Tan Malaka gelar Sutan Datuk Ibrahim Tan Malaka adalah salah satu pendiri Republik Indonesia karena itu ia dijuluki sebagai Bapak Bangsa. Pencetus pertama Indonesia dengan konsep Negara Republik ini adalah sosok yang sangat berpengaruh bagi berdirinya Negara ini dengan bukunya yang berjudul “Naar De Republiek” yang menjadi rujukan para founding father salah satunya ialah Soekarno yang juga terilhami oleh pemikiran Tan Malaka dari bukunya tersebut untuk turut mengsukseskan konsep Negara Republik Indonesia.

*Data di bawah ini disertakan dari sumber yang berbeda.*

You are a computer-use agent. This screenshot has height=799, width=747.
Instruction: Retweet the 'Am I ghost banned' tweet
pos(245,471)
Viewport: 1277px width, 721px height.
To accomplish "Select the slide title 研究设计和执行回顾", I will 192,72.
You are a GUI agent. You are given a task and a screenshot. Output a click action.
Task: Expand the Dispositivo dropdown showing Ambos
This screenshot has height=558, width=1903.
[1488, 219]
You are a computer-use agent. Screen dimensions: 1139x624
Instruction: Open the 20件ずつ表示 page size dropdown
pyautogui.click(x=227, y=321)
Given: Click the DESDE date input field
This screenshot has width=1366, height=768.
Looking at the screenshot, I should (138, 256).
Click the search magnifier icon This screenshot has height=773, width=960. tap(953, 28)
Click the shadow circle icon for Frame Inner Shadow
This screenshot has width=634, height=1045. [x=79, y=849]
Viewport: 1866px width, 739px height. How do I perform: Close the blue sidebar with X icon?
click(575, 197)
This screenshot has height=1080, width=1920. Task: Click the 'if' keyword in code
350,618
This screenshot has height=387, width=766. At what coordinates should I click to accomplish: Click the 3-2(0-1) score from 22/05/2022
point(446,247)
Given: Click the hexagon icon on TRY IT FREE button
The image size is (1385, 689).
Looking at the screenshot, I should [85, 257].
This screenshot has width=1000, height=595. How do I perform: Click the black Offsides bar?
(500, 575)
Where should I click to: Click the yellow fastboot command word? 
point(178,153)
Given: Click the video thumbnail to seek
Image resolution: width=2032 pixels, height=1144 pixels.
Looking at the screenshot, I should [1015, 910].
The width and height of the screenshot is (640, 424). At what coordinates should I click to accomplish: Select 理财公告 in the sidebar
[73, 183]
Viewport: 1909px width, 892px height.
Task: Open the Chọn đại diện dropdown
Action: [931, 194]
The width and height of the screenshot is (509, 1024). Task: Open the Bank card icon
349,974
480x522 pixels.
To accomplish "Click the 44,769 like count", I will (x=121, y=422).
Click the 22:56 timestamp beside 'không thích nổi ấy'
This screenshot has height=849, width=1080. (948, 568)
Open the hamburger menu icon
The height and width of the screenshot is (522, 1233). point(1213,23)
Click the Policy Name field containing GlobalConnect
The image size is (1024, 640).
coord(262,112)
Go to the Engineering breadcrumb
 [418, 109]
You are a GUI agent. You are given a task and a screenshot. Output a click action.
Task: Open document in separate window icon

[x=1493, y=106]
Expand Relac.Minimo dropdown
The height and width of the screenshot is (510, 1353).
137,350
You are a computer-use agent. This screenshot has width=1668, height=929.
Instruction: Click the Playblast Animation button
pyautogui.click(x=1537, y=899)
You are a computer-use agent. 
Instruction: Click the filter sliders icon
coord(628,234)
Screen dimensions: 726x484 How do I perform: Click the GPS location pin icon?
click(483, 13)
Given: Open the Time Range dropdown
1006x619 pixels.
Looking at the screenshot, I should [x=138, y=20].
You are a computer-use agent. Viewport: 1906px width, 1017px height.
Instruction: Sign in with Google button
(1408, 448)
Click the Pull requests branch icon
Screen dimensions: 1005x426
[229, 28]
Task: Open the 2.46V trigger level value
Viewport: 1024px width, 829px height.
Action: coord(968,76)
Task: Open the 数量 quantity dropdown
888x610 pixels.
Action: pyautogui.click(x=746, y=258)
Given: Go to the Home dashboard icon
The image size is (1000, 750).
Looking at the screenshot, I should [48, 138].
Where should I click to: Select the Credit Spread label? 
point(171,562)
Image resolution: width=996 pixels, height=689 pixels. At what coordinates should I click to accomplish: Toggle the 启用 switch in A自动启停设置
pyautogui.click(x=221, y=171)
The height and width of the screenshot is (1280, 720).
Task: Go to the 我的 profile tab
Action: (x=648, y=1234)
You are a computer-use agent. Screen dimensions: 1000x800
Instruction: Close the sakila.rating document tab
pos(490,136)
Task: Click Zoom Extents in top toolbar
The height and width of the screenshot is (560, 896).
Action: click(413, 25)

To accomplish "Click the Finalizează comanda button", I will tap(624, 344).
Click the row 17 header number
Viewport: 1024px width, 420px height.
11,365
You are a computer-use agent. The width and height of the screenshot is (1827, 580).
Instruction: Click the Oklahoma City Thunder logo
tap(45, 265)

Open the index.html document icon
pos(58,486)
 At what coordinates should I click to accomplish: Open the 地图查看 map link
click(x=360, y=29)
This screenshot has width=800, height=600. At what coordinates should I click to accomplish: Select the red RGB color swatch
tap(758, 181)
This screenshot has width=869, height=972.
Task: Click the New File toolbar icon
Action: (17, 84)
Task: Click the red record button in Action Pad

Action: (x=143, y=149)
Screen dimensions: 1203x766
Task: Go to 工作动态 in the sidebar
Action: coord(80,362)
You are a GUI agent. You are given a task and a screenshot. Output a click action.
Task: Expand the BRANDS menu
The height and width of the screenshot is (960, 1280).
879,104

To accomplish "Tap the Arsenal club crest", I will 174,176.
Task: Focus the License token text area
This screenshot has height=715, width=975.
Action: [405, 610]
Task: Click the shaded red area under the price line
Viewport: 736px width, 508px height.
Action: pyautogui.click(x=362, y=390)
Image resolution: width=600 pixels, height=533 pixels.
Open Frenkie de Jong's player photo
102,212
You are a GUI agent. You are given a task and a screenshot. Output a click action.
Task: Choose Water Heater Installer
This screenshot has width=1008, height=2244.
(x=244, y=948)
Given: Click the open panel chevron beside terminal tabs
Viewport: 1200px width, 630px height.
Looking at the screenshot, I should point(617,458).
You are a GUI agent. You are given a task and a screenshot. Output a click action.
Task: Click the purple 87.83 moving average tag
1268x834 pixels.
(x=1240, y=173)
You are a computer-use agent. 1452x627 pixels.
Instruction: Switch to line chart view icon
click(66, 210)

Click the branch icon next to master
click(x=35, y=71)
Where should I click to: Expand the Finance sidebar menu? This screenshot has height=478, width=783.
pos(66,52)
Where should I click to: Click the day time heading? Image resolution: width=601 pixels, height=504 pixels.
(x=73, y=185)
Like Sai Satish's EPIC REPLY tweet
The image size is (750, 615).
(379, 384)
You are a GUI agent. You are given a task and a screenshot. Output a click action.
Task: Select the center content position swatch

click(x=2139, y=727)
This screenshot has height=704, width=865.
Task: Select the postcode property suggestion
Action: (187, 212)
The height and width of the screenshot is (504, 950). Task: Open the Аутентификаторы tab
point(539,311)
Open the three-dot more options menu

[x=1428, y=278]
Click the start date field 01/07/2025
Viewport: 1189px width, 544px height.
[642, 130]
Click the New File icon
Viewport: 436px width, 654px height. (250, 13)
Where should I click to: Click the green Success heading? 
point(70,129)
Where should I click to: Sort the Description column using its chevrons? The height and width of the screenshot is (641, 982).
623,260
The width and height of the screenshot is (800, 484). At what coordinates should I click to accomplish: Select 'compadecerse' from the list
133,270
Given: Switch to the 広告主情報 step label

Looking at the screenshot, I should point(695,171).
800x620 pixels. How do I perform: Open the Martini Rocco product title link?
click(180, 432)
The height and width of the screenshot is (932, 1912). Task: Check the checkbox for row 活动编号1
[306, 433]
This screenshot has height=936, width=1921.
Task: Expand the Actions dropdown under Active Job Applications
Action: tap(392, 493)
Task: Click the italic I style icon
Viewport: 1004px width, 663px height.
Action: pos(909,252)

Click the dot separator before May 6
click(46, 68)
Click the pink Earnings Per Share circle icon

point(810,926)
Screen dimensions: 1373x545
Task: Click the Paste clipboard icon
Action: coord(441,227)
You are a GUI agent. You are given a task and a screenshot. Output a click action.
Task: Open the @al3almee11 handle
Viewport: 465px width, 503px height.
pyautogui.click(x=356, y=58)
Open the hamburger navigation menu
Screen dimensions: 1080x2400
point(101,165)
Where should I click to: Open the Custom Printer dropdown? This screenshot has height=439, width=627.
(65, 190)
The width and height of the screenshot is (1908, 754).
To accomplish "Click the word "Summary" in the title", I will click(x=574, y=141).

Tan Malaka lahir di Suliki, Lima puluh kota, Sumatera Barat pada 1897. Pejuang yang mengabdikan hampir seluruhnya hidupnya untuk kemerdekaan Indonesia sesuai jargon andalannya “Merdeka 100%” melalui gerakan sayap kiri berideologi Komunis. Ia menghabiskan usianya dalam pelarian karena dikejar oleh semua penjuru, maka tak aneh lagi jika ia bisa menguasai 8 bahasa yakni Minang, Indonesia, Belanda, Rusia, Jerman, Mandarin dan Tagalog. Dengan bergelutnya ia di dunia perpolitikan dunia dimana Indonesia menjadi tanah perebutan Ideologi-ideologi besar dunia antara Komunisme dan Liberalisme ia menyusupi perpolitikan Indonesia lewat Komintern yang bersayap PKI di Indonesia dan dipercaya menjadi wakil komunisme wilayah asia tenggara. Partai Komunis Indonesia yang kala itu dipimpin oleh Alimin dan Muso bahkan tidak sejalan dengan gagasan Tan, karena itu meski ia dianggap Komunis namun perjuangannya tidak direstui sepenuhnya oleh PKI karena dianggap penghianat. Di kisahkkan Alimin dan Muso memberi laporan dalam rapat akan melakukan pemberontakan pada pemerintahan Belanda pada 1926 kepada Tan Malaka dikediamannya di Singapore namun Tan Malaka menilai pemberontakan itu terlalu mentah. Tan Malaka pun memberikan berkas alasan mengapa ia menilai rencana itu kurang siap terutama tentang “Massa Actie” untuk di berikan kepada petinggi-petinggi PKI namun Tan yang menunggu kabar dari PKI atas berkasnya itu malah dikhianati oleh Alimin dengan berkas dari Tan itu tidak pernah diberikan kepada PKI. Malah Alimin dan Musso pergi ke Soviet untuk meminta izin kepada komintern perihal pemberontakan, meskipun Komintern juga tidak menyetujui namun pemberontakan 1926-1927 itu tetap dipaksakan terjadi dan alhasilpun sesuai dengan prediksi Tan Malaka bahwa pemberontakannya itu gagal sama sekali. Semenjak itu hubungan Tan dengan Alimin pentolan PKI sirnah seperti yang tercermin dari ucapannya "Baru saya sadar kejujuran Alimin terhadap saya sendiri, selama ini. Teman yang selama ini saya anggap jujur terhadap saya dan amat saya hargai selama ini, hilang di hati saya sebagai teman seperjuangan,”. Kisaran pada masa itu pula Tan Malaka menulis buku yang berjudul “Massa Actie” atau “Aksi Massa”, sebuah buku yang menginspirasi W. R. Soepratman menciptakan lagu “Indonesia Raya” yang didengungkan pada Kongres Pemuda 1928. Berikut lirik yang menginspirasi W. R. Soepratman:
“Lindungi bendera itu dengan bangkaimu, nyawamu dan tulangmu. Itulah tempat yang selayaknya bagimu, seorang putra tanah Indonesia tempat darahmu terumpah”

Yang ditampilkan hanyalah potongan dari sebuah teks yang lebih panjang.